Soon after Christmas there were rumours of an impending descent of the Headquarters staff of the South-Eastern army upon Claverings. Then Mr. Britling found Lady Homartyn back from France, and very indignant because after all the Headquarters were to go to Lady Wensleydale at Ladyholt. It was, she felt, a reflection upon Claverings. Lady Homartyn became still more indignant when presently the new armies, which were gathering now all over England like floods in a low-lying meadow, came pouring into the parishes about Claverings to the extent of a battalion and a Territorial battery. Mr. Britling heard of their advent only a day or two before they arrived; there came a bright young officer with an orderly, billeting; he was much exercised to get, as he expressed it several times, a quart into a pint bottle. He was greatly pleased with the barn. He asked the size of it and did calculations. He could "stick twenty-five men into it—easy." It would go far to solve his problems. He could manage without coming into the house at all. It was a ripping place. "No end."
"But beds," said Mr. Britling.
"Lord! they don't want beds," said the young officer....
The whole Britling family, who were lamenting the loss of their Belgians, welcomed the coming of the twenty-five with great enthusiasm. It made them feel that they were doing something useful once more. For three days Mrs. Britling had to feed her new lodgers—the kitchen motors had as usual gone astray—and she did so in a style that made their boastings about their billet almost insufferable to the rest of their battery. The billeting allowance at that time was ninepence a head, and Mr.

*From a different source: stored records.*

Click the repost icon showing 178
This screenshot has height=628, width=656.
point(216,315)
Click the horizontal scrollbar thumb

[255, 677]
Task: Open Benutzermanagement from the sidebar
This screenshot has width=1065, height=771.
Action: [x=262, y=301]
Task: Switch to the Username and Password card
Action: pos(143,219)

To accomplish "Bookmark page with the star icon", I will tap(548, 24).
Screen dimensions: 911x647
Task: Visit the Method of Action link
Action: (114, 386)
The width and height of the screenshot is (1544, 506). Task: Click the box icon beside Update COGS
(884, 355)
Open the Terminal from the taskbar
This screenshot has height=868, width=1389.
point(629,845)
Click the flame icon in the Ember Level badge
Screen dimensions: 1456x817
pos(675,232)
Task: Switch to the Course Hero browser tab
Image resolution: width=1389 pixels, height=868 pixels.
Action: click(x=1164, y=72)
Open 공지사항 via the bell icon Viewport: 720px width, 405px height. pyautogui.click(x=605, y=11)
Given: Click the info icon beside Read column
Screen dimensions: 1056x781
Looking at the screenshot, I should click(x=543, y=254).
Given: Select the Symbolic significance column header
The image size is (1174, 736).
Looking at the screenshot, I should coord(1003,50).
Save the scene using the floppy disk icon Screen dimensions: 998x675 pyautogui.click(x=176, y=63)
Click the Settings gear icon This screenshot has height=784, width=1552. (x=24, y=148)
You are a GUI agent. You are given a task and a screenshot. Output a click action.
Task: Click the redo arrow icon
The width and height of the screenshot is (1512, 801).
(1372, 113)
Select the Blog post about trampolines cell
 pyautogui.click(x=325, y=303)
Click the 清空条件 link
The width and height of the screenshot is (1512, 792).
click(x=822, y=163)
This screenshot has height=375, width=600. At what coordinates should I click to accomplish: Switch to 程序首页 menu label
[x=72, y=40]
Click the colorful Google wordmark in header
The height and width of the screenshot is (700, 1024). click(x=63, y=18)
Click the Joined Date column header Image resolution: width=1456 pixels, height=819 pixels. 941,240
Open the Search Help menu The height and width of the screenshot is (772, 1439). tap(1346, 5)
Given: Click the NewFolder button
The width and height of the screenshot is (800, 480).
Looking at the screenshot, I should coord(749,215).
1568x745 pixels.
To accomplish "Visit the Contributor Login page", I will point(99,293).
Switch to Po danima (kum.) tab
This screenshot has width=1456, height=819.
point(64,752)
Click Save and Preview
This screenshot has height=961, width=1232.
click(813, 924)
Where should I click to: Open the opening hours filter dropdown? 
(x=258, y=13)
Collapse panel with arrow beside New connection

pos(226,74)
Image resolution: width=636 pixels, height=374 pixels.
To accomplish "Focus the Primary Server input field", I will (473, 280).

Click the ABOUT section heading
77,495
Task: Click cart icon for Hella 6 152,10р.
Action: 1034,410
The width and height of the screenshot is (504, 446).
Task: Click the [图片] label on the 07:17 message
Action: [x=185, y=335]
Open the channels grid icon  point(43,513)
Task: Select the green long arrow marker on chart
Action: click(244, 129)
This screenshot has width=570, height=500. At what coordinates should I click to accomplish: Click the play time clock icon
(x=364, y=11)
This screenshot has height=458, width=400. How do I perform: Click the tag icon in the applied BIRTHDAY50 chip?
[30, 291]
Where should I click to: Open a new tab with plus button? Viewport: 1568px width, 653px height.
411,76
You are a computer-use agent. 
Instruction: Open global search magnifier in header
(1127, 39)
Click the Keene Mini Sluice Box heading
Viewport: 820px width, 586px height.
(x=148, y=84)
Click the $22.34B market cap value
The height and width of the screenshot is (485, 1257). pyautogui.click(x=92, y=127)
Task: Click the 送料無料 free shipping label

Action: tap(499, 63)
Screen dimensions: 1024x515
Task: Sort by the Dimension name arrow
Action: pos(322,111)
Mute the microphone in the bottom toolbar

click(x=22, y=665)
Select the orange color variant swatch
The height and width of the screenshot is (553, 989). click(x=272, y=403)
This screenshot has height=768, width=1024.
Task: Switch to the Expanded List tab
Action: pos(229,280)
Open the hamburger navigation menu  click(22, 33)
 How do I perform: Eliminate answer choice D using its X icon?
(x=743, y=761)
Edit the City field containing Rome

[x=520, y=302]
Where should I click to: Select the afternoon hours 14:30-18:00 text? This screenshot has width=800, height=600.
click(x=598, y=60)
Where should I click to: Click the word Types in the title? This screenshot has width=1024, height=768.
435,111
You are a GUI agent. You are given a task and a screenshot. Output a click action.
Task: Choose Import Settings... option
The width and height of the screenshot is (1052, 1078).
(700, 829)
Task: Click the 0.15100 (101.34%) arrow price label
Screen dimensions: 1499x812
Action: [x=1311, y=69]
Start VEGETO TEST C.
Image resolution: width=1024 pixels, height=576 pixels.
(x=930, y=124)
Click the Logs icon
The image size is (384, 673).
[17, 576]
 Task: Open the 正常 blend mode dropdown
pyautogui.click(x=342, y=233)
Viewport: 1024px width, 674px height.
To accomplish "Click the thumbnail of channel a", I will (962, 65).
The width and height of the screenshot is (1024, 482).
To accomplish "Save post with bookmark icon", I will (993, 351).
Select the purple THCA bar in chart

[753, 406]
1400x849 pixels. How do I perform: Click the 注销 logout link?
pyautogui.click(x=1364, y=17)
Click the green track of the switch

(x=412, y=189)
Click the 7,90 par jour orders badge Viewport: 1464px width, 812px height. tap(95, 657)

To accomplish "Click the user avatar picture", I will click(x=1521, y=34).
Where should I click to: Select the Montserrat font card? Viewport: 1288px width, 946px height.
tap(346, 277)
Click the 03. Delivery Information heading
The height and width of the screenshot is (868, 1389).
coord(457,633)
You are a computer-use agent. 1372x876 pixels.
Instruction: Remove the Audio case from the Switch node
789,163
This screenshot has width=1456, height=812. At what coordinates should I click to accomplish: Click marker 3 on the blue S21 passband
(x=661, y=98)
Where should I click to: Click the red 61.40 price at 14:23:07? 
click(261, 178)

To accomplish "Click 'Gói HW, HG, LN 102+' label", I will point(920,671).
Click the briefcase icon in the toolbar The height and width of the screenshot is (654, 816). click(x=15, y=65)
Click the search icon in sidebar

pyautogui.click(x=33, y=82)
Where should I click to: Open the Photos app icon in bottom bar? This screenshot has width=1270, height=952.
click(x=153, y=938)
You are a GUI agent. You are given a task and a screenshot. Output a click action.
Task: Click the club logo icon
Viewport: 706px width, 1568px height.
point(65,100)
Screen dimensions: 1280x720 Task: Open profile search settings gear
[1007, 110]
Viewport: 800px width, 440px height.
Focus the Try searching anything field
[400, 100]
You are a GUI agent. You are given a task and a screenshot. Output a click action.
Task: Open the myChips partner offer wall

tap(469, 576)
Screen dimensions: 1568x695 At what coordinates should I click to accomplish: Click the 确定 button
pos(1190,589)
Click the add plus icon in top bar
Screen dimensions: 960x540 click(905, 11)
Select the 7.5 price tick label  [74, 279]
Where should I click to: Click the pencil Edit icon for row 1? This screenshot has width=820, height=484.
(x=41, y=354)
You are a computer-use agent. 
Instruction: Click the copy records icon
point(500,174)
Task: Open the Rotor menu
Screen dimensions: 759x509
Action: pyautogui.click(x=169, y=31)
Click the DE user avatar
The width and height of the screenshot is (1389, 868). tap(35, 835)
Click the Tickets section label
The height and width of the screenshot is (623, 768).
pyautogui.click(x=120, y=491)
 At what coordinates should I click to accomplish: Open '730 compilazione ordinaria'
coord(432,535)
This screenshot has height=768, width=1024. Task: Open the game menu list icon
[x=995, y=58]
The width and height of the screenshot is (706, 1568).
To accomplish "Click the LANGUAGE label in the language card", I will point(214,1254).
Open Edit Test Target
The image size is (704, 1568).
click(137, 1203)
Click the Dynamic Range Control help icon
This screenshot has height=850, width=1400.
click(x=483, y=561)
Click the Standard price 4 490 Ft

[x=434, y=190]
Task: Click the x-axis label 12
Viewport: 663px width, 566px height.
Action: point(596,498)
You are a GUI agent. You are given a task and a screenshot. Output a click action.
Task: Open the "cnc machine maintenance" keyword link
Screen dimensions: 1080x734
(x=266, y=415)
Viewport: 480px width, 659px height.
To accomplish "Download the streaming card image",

Britling, ashamed of making a profit out of his country, supplied not only generous firing and lighting, but unlimited cigarettes, cards and games, illustrated newspapers, a cocoa supper with such little surprises as sprats and jam roly-poly, and a number of more incidental comforts. The men arrived fasting under the command of two very sage middle-aged corporals, and responded to Mrs. Britling's hospitalities by a number of good resolutions, many of which they kept. They never made noises after half-past ten, or at least only now and then when a singsong broke out with unusual violence; they got up and went out at five or six in the morning without a sound; they were almost inconveniently helpful with washing-up and tidying round.